=== Aim of the task ===
The answer should be an exact repeat of the stretch of material below from the line containing "You are a computer-use agent. This" through the line containing "1512x790 pixels.".

=== Exercise inputs ===
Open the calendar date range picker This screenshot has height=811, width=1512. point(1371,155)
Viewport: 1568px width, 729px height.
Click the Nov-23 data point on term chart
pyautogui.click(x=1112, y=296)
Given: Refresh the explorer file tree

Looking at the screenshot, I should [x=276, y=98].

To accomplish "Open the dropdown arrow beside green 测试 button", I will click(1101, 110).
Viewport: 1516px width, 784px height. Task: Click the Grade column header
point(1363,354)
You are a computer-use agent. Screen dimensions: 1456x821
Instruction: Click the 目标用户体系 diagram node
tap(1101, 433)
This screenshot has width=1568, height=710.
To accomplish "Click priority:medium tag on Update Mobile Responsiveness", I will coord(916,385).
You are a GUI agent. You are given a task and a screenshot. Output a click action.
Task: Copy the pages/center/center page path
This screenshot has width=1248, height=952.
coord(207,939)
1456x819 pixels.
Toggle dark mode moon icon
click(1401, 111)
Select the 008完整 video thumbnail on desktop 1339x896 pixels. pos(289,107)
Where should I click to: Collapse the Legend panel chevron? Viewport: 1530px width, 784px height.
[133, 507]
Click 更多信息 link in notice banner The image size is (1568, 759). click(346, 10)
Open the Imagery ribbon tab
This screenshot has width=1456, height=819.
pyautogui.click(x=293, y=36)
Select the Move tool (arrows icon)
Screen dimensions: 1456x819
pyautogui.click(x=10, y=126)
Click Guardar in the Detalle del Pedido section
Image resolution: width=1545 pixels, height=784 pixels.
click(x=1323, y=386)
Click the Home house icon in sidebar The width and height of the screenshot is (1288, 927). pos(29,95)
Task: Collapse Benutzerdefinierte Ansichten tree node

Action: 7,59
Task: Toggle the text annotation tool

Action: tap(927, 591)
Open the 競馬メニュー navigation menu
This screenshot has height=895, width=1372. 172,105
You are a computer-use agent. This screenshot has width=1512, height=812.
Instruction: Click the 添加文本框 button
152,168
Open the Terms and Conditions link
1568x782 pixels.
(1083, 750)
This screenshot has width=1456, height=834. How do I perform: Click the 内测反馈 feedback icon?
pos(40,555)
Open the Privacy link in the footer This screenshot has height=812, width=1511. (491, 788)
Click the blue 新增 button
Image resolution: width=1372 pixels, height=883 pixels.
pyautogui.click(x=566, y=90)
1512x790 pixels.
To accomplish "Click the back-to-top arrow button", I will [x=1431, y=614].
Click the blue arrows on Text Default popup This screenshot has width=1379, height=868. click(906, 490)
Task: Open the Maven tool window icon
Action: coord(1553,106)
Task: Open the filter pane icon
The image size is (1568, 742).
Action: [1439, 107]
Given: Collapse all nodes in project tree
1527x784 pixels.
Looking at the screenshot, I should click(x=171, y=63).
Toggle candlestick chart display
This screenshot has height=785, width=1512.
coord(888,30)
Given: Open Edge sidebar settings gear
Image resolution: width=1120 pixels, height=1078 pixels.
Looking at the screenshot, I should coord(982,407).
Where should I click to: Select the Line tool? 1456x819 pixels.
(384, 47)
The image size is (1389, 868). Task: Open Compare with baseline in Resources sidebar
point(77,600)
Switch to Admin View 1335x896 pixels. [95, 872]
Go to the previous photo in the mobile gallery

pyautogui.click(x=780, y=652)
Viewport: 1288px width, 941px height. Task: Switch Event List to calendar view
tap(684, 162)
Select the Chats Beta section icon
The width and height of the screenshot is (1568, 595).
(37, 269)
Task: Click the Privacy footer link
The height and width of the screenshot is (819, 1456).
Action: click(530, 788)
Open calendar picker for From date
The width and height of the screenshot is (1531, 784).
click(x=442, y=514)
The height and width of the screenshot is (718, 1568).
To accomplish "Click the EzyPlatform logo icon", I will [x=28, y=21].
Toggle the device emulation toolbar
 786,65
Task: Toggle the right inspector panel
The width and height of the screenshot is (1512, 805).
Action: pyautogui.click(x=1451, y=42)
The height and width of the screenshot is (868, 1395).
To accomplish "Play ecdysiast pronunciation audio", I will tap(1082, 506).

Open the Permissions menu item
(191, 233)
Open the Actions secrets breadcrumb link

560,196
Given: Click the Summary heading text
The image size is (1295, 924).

=== Solution to this problem ===
You are a computer-use agent. This screenshot has width=1512, height=812.
Instruction: Click the 添加文本框 button
152,168
Open the Terms and Conditions link
1568x782 pixels.
(1083, 750)
This screenshot has width=1456, height=834. How do I perform: Click the 内测反馈 feedback icon?
pos(40,555)
Open the Privacy link in the footer This screenshot has height=812, width=1511. (491, 788)
Click the blue 新增 button
Image resolution: width=1372 pixels, height=883 pixels.
pyautogui.click(x=566, y=90)
1512x790 pixels.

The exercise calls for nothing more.